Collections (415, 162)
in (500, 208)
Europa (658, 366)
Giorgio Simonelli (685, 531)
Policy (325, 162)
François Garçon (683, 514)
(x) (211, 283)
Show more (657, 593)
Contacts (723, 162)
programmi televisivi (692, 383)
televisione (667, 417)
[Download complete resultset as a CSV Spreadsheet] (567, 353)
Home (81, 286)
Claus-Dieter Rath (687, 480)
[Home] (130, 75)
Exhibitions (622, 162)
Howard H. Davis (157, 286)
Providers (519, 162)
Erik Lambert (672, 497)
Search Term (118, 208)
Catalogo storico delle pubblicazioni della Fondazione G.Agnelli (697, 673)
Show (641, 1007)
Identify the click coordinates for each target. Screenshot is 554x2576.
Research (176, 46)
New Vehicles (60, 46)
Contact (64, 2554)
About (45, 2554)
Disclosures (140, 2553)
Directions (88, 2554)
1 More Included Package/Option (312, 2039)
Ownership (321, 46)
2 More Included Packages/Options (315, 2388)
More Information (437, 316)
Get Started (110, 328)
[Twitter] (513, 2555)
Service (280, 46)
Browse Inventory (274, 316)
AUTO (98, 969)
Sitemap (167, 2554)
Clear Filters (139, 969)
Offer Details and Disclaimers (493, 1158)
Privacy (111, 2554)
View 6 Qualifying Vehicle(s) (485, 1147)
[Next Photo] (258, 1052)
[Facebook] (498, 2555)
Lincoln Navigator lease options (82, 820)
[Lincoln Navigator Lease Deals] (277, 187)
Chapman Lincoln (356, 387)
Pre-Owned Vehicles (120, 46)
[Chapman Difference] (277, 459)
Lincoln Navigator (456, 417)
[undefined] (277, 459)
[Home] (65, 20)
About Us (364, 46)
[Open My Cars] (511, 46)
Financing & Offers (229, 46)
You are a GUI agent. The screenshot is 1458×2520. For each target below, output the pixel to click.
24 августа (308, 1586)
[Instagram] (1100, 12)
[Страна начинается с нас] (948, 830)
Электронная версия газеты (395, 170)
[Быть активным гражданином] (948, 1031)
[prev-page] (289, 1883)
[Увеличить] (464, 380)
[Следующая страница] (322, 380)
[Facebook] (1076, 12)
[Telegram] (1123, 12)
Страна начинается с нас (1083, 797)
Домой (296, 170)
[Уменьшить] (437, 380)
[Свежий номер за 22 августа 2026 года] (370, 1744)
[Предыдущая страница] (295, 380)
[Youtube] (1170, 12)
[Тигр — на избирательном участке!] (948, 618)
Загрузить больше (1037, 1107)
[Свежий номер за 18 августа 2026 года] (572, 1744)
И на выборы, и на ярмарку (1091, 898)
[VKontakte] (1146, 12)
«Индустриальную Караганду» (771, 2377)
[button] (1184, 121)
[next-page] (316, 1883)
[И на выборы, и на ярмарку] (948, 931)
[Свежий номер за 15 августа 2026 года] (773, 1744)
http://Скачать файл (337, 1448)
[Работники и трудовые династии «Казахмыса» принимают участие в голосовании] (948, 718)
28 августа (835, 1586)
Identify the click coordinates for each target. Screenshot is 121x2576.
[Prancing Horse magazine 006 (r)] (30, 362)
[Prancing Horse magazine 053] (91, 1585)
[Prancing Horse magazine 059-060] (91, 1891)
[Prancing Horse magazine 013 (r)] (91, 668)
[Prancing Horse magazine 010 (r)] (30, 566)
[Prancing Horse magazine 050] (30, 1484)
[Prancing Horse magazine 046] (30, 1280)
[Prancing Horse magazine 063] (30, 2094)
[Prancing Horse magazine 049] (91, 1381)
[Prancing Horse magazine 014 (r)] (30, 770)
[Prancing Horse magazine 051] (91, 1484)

--------------------------------

# EXERCISE INSTRUCTIONS
Print every line of the material above exactly.

# SOLUTION FOR THIS PROBLEM
Collections (415, 162)
in (500, 208)
Europa (658, 366)
Giorgio Simonelli (685, 531)
Policy (325, 162)
François Garçon (683, 514)
(x) (211, 283)
Show more (657, 593)
Contacts (723, 162)
programmi televisivi (692, 383)
televisione (667, 417)
[Download complete resultset as a CSV Spreadsheet] (567, 353)
Home (81, 286)
Claus-Dieter Rath (687, 480)
[Home] (130, 75)
Exhibitions (622, 162)
Howard H. Davis (157, 286)
Providers (519, 162)
Erik Lambert (672, 497)
Search Term (118, 208)
Catalogo storico delle pubblicazioni della Fondazione G.Agnelli (697, 673)
Show (641, 1007)
Identify the click coordinates for each target. Screenshot is 554x2576.
Research (176, 46)
New Vehicles (60, 46)
Contact (64, 2554)
About (45, 2554)
Disclosures (140, 2553)
Directions (88, 2554)
1 More Included Package/Option (312, 2039)
Ownership (321, 46)
2 More Included Packages/Options (315, 2388)
More Information (437, 316)
Get Started (110, 328)
[Twitter] (513, 2555)
Service (280, 46)
Browse Inventory (274, 316)
AUTO (98, 969)
Sitemap (167, 2554)
Clear Filters (139, 969)
Offer Details and Disclaimers (493, 1158)
Privacy (111, 2554)
View 6 Qualifying Vehicle(s) (485, 1147)
[Next Photo] (258, 1052)
[Facebook] (498, 2555)
Lincoln Navigator lease options (82, 820)
[Lincoln Navigator Lease Deals] (277, 187)
Chapman Lincoln (356, 387)
Pre-Owned Vehicles (120, 46)
[Chapman Difference] (277, 459)
Lincoln Navigator (456, 417)
[undefined] (277, 459)
[Home] (65, 20)
About Us (364, 46)
[Open My Cars] (511, 46)
Financing & Offers (229, 46)
You are a GUI agent. The screenshot is 1458×2520. For each target below, output the pixel to click.
24 августа (308, 1586)
[Instagram] (1100, 12)
[Страна начинается с нас] (948, 830)
Электронная версия газеты (395, 170)
[Быть активным гражданином] (948, 1031)
[prev-page] (289, 1883)
[Увеличить] (464, 380)
[Следующая страница] (322, 380)
[Facebook] (1076, 12)
[Telegram] (1123, 12)
Страна начинается с нас (1083, 797)
Домой (296, 170)
[Уменьшить] (437, 380)
[Свежий номер за 22 августа 2026 года] (370, 1744)
[Предыдущая страница] (295, 380)
[Youtube] (1170, 12)
[Тигр — на избирательном участке!] (948, 618)
Загрузить больше (1037, 1107)
[Свежий номер за 18 августа 2026 года] (572, 1744)
И на выборы, и на ярмарку (1091, 898)
[VKontakte] (1146, 12)
«Индустриальную Караганду» (771, 2377)
[button] (1184, 121)
[next-page] (316, 1883)
[И на выборы, и на ярмарку] (948, 931)
[Свежий номер за 15 августа 2026 года] (773, 1744)
http://Скачать файл (337, 1448)
[Работники и трудовые династии «Казахмыса» принимают участие в голосовании] (948, 718)
28 августа (835, 1586)
Identify the click coordinates for each target. Screenshot is 121x2576.
[Prancing Horse magazine 006 (r)] (30, 362)
[Prancing Horse magazine 053] (91, 1585)
[Prancing Horse magazine 059-060] (91, 1891)
[Prancing Horse magazine 013 (r)] (91, 668)
[Prancing Horse magazine 010 (r)] (30, 566)
[Prancing Horse magazine 050] (30, 1484)
[Prancing Horse magazine 046] (30, 1280)
[Prancing Horse magazine 063] (30, 2094)
[Prancing Horse magazine 049] (91, 1381)
[Prancing Horse magazine 014 (r)] (30, 770)
[Prancing Horse magazine 051] (91, 1484)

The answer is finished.